For his part, Corbett on Tuesday afternoon was touting all three sites as excellent ones, giving the impression that he didn't need to have any final decision on a site go his way.
He repeatedly has said he favors the Emerald Knights' block, although on Tuesday he said he was still asking residents what their views were. A couple of Corbett's council colleagues thought he might, in the end, back the preferred site of the city's library board, the Gazette Communications block, out of deference to the library board.
The council vote surely will be a split one.
If there is a front runner, it is the one of three sites that the library board did not endorse – the TrueNorth block directly facing the Cedar Rapids Museum of Art across Fourth Avenue SE and Greene Square Park.
Council members Monica Vernon, Pat Shey and Tom Podzimek all said this week that they support the TrueNorth site, and council member Justin Shields earlier had said he liked the TrueNorth site, though he could not be reached on Tuesday.

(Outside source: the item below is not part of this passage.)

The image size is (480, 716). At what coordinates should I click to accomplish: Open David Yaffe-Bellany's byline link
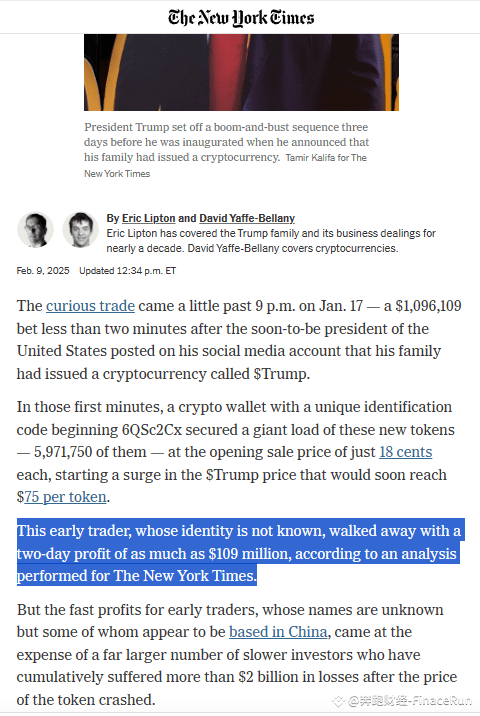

For his part, Podzimek said he had supported the Gazette Communications site after hearing the library board's endorsement of it two weeks ago. However, he said he changed his mind when the architect of the city's widely accepted downtown plan, Lonnie Laffen of JLG Architects, Grand Forks, N.D., said last week that the TrueNorth site was the one of the three sites that had the best chance to be a special one for the library.
Council member Chuck Wieneke says he's voting for the Emerald Knights site because it is on the highest ground of the three sites and so will never flood, because it takes the least value of private property off the tax rolls and because he says it will cost the least to buy.
Where council members Kris Gulick, Chuck Swore and Don Karr will land was far from clear on Tuesday.
Swore, a new member to the council, said he's given up on his idea of rebuilding the library at its former spot on First Street SE, noting that the library board and council members many months ago decided they wanted to move the library to safer ground. Swore said he favors none of the three proposed sites, and he said he'll be listening to see who on the council can persuade him one way or another.
Karr said the matter likely will come down to cost for him, though he said, too, that he was concerned about a parking ramp proposed for the Emerald Knights site, which he said he feared would mar the view of the library along First Avenue East.
Late Tuesday afternoon, Gulick was driving to Des Moines with plans to meet with the Des Moines library director on Wednesday and to tour the Des Moines library after that. Last weekend, he visited the library in Naperville, Ill., considered one of the best in the nation, he said.
“I'm doing my own due diligence, and I assume everybody else is doing theirs,” Gulick said. In the end, he said cost has to factor in, but it won't be the only factor in his decision, he added.
Corbett on Tuesday said he understood that both Gazette Communications and TrueNorth had modified their purchase/relocation prices downward.
Greg Eyerly, the city's flood-recovery director, on Tuesday said the Federal Emergency Management, which will pay to relocate the library and will pay some of the cost of construction, has said it will provide purchase cost figures to the council for its Wednesday evening deliberations. At the same time, Eyerly said that costs related to parking at the three sites could take some time to get an answer to. He didn't know if FEMA would simply use each property owner's version of costs or if FEMA had its own way of estimating a property's value.